» **Task statement**
Starting from the line with "You are a computer-use" and going up to and including the line with "Viewport: 728px width, 580px height.", copy the listing below exactly. Leave all images out.

» **Given data**
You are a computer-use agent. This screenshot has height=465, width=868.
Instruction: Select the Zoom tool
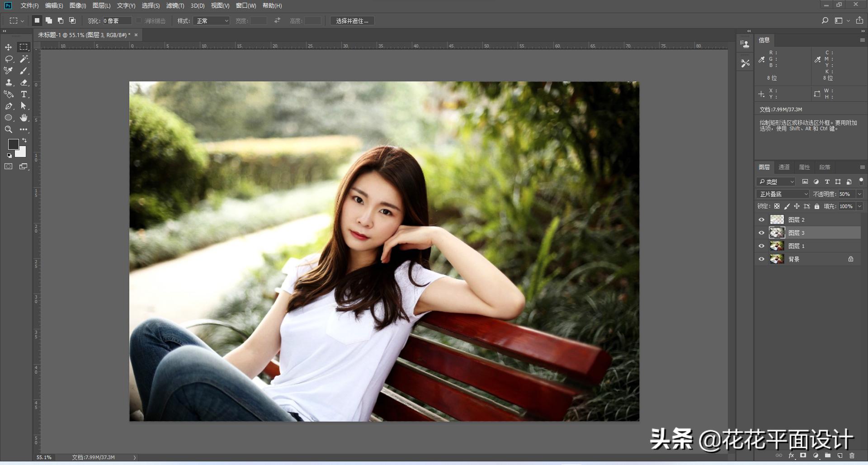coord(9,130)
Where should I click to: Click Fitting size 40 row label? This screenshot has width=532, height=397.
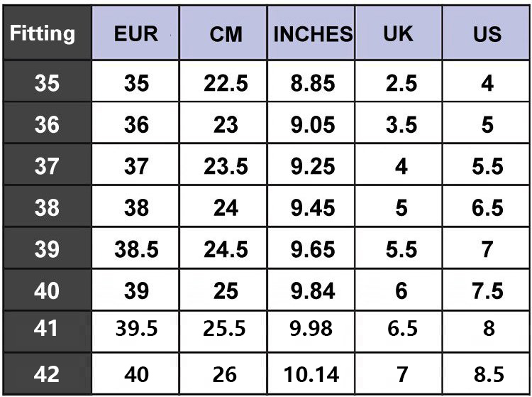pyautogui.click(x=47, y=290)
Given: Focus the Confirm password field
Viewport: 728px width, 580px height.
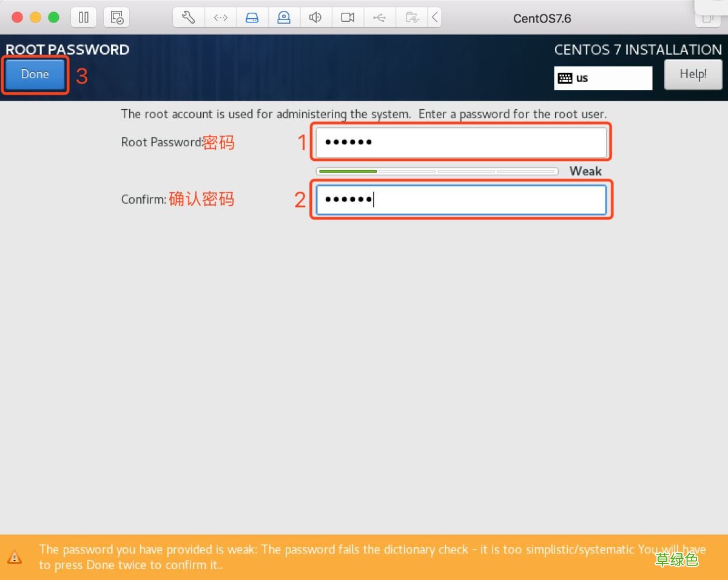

...

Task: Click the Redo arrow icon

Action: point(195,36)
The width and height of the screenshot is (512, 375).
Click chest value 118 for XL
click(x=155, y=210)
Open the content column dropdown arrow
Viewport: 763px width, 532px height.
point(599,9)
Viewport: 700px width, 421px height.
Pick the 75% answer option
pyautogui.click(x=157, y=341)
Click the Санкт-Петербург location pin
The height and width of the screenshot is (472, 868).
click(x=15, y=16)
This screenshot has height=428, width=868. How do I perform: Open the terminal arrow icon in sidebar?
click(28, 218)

» **Completed exercise**
You are a computer-use agent. This screenshot has height=465, width=868.
Instruction: Select the Zoom tool
coord(9,130)
Where should I click to: Click Fitting size 40 row label? This screenshot has width=532, height=397.
pyautogui.click(x=47, y=290)
Given: Focus the Confirm password field
Viewport: 728px width, 580px height.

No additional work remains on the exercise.